Fewer teachers earning more may personify the business-efficiency model, but “teachers are not like lawyers or MBAs,” says Casey. “They’re not motivated by money or power. They want to make a difference in the lives of kids.”
“Teachers are viewed by the chancellor as the problem, not the solution,” said a former Klein cabinet member. “He’s always been averse to having people with education experience around him. You don’t need teachers at the table to fix the school system.”

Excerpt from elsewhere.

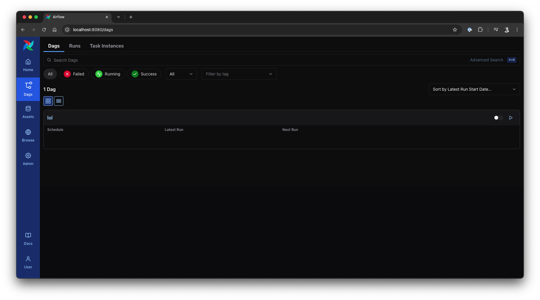Unpause the lol dag toggle
Screen dimensions: 540x300
498,118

But businesses have gone bust
Mayor Bloomberg first took office in the city’s boom years, when business culture dominated. Now, as financial edifices topple daily, many ask whether the paradigm of competition, incentives, and free-market reform still pertains. “The Mayor’s alliances cross political lines, from corporate leaders, through the financial and publishing industries, real estate, insurance, technology. He relies on, and rewards, corporate leaders for education initiatives,” says one prominent scholar. “Why should we have such respect for the business model, given the chaos it’s created in the country at large?”

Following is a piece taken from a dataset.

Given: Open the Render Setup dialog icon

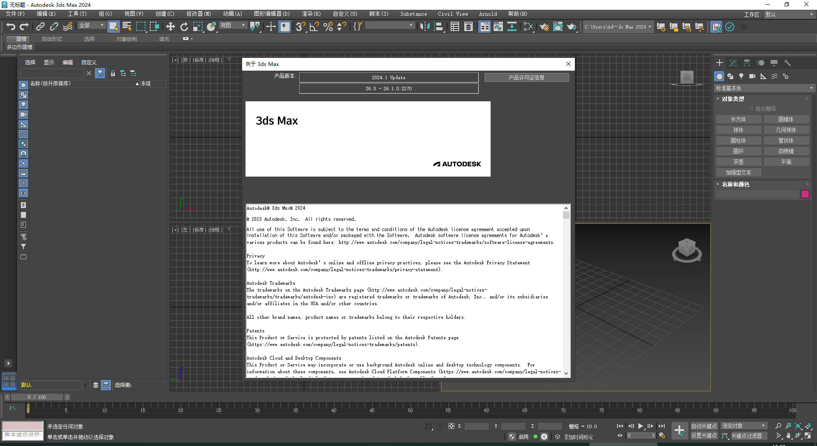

“Bloomberg and Klein are geniuses at marketing their products,” says Stern, of the Manhattan Institute. “But then, so was Enron. If all these investment banks were cooking the books, it’s becoming clearer to me that this is also happening in the education world.”
“It is absolutely bizarre that the head of the DOE has no education background or experience,” said State Assembly Member Rory Lancman of Queens, sponsor of a bill to make the DOE a city agency subject to local laws, which do not now pertain to the mayorally-controlled entity. “No one would accept a police department head without a background in law enforcement. The Chancellorship should not be someone’s first job in education.”

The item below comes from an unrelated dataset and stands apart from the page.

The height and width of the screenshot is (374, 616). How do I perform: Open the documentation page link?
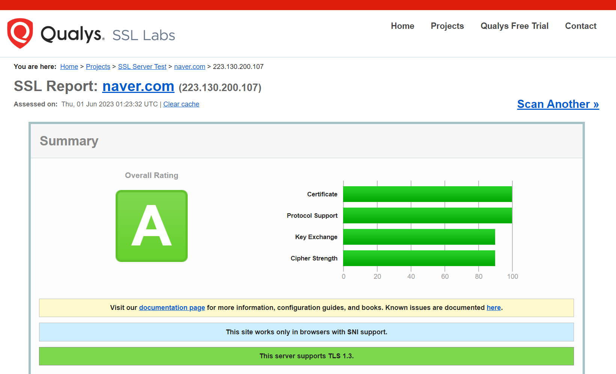172,307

Klein’s long-term goal is a financial one, according to one veteran administrator: “Half the number of public schools, double the number of charter schools – there will be less people in pension plans, and less money spent per capita each time a charter school opens.”
“There is no other agency that’s so out of whack, in terms of who runs it and what the agency is for,” says State Senator Bill Perkins of Harlem, whose district has experienced conflict over the number of charter schools versus traditional public schools. “People with no credentials whatsoever regarding education are in charge of the system and telling people how it should be run.”
Editor’s Note: In preparing this article, City Limits spoke with former and current DOE staffers and cabinet members, former and current school principals, academics, and critics on the left and right of the political spectrum, nearly all of whom requested anonymity out of concern for possible detrimental consequences for speaking candidly on the record on a sensitive issue. “The incredible concentration of political and financial power leaves no room for dissent or difference,” said one person.
Many expressed worry that their schools might suffer or their programs might be jeopardized, given the depth and reach of Bloomberg-funded civic and philanthropic projects citywide. The mayor’s broad and deep connections across political, financial, social and philanthropic networks limit comments to those kept off the record – and, critics say, strongly influence largely favorable coverage in the mainstream media.
The DOE, despite prior verbal agreement to review and consider questions related to this article, declined comment, and would not address the near-universal desire for anonymity.